In data released by the Office for National Statistics, which has been described as truly shocking, it shows that an increase of 67,000 young adults out of work has occurred in the last quarter.
This puts the total figure at 1.2 million, making the unemployment rate for the age group 21.9 per cent, which is a record level since records began in 1992.
Similarly, there are now a total number of 2.62 million people unemployed in the UK after a further 129,000 found themselves without a job in the last quarter.
Numbers haven’t been that high since 1994 and the rate of job hunters in general stands at 8.3 per cent, which again hasn’t been seen since 1996.
What this means for the country is that 1.6 million people claimed Jobseeker’s Allowance in October as the number relying on the benefits climbed for the eighth month is a row.
The situation has been blamed on the problems being faced by the eurozone and Chris Grayling, the employment minister, has called for urgent action in order to return stability to the jobs market.
A series of government initiatives have been put in place in order to help the younger members of the population find work, but it is growth that is needed in order for the jobs to be there.

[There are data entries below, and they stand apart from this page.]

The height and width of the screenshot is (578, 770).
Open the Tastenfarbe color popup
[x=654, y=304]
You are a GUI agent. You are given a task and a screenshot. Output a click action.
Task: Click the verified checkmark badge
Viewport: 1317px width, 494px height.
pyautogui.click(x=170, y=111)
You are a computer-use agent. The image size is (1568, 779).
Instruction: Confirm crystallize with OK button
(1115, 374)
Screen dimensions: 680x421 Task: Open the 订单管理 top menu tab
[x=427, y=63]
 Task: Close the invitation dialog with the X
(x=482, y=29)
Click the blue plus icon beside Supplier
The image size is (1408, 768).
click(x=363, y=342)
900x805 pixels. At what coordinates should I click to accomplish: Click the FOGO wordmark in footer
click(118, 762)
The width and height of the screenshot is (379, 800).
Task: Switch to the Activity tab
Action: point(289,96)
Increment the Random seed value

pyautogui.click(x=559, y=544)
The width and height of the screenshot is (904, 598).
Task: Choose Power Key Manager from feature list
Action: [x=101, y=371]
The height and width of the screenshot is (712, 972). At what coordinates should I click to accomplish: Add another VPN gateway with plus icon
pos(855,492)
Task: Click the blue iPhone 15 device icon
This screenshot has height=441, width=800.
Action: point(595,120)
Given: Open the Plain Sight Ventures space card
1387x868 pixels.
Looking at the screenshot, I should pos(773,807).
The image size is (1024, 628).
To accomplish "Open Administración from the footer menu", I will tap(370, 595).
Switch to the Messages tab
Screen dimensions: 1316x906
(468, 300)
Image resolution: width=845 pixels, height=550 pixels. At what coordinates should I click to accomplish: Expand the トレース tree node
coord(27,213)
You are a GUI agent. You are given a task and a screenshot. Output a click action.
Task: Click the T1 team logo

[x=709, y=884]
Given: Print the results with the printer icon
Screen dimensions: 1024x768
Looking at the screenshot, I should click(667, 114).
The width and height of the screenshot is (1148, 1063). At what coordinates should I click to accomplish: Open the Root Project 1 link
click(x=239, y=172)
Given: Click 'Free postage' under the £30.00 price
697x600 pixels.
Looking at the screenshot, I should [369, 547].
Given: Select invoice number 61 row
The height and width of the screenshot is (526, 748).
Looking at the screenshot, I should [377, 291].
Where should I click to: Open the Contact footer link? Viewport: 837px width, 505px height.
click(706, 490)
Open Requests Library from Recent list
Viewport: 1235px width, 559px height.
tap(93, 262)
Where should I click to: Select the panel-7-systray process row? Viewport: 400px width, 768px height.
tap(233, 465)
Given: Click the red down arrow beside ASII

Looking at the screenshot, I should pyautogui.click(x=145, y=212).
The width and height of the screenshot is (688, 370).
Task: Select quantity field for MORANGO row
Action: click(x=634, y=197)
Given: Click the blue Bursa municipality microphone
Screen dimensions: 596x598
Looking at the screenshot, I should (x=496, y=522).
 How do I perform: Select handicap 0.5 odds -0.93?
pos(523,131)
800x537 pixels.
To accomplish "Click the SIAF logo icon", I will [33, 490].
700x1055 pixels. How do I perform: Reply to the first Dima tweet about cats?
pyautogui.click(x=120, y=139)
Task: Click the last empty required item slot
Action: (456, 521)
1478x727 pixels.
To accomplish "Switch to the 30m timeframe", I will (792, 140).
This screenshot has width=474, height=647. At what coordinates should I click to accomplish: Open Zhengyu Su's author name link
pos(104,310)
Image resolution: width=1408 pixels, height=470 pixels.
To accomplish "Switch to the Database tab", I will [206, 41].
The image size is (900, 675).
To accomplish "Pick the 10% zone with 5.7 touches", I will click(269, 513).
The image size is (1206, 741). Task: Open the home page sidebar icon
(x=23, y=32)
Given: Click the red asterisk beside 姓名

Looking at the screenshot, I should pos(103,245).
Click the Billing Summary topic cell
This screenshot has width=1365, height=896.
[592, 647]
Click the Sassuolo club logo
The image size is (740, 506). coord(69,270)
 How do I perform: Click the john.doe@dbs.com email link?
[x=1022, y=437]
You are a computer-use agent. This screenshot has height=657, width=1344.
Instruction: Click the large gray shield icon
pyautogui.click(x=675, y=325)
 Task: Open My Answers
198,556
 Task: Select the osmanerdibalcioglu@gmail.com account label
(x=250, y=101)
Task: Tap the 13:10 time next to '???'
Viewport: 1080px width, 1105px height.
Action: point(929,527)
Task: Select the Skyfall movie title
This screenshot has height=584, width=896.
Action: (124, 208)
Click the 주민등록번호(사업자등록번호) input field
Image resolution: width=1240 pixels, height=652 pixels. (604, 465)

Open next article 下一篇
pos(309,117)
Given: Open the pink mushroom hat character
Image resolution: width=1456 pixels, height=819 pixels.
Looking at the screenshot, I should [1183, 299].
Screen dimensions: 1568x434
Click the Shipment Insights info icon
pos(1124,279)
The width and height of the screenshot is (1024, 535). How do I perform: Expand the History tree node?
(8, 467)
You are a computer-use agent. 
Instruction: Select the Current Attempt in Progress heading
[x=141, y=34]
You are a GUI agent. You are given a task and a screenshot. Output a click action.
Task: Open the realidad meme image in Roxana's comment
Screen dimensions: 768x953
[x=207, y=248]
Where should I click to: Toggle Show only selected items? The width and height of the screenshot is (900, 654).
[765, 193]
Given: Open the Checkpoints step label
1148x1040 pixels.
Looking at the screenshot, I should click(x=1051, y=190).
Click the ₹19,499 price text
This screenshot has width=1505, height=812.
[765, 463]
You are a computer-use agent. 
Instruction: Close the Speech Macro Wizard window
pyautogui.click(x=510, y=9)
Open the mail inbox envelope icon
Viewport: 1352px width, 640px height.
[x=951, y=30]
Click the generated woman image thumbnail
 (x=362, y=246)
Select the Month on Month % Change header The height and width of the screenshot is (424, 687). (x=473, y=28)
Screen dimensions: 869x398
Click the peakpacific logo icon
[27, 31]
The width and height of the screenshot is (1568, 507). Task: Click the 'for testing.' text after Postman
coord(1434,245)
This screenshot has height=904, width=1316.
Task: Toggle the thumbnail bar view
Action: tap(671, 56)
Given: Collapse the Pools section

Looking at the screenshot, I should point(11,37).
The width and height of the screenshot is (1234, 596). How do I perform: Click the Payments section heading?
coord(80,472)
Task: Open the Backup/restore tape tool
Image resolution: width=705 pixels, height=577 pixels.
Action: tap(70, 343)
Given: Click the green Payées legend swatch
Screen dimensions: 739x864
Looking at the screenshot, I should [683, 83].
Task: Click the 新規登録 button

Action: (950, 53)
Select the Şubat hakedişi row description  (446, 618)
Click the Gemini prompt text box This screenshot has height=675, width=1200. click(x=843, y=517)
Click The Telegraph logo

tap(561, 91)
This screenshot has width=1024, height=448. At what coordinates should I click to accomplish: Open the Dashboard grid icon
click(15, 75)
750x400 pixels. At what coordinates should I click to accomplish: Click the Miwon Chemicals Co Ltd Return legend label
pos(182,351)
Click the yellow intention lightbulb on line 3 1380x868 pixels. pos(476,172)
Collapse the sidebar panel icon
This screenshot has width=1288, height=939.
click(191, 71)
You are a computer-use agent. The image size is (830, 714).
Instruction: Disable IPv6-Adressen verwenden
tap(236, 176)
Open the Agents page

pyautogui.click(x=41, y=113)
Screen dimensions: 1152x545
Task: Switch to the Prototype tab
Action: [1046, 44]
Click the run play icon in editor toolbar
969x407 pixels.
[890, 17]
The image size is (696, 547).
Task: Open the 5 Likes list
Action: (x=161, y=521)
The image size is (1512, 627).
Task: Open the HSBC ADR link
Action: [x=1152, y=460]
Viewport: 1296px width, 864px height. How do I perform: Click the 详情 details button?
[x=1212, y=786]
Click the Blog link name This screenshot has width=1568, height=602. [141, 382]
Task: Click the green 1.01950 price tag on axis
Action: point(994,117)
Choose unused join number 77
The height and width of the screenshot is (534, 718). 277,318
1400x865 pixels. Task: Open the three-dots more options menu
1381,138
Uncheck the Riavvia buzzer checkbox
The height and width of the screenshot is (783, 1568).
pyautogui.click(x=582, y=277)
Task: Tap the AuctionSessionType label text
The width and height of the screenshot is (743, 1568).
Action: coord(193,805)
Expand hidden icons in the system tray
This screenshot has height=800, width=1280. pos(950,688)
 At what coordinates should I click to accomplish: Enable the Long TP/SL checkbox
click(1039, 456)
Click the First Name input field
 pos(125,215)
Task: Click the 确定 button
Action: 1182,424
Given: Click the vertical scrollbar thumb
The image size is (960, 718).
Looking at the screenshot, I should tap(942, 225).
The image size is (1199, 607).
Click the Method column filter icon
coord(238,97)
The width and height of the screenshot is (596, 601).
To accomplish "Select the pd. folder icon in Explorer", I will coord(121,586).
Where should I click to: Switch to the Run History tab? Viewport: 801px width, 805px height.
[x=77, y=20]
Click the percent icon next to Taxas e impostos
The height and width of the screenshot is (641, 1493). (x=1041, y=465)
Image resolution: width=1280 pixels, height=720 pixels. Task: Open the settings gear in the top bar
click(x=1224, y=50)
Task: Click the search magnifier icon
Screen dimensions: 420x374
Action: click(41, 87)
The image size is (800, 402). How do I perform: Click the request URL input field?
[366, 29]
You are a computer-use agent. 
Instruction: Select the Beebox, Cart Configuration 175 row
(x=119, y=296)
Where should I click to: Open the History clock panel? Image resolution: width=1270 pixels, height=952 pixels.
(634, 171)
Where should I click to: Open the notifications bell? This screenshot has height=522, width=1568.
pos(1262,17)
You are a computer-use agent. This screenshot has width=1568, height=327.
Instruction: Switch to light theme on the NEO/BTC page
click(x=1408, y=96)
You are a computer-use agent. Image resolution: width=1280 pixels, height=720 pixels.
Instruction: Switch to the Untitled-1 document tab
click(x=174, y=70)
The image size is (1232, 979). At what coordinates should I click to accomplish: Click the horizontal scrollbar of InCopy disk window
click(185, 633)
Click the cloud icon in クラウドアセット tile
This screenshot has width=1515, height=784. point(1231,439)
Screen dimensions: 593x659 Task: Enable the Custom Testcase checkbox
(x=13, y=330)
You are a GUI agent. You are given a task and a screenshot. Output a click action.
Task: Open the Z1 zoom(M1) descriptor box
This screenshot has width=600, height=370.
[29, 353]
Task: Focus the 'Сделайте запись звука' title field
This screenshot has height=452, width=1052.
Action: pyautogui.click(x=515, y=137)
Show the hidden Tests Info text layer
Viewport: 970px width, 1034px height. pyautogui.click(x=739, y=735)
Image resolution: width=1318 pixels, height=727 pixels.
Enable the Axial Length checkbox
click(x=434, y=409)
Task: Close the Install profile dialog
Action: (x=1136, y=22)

Unions have spoken out about the government’s woeful response to youth unemployment, stating that there is a risk of losing a generation of talented young people to a lack of jobs.
John Walker, chairman of the Federation of Small Businesses, said: “Youth unemployment figures are truly shocking and with more than one million young people unable to find a job, the government must wake up and take action to turn this around.”
Even well established companies are scaling back on their workforce with British Gas having just announced its intention to cut 850 management and support jobs.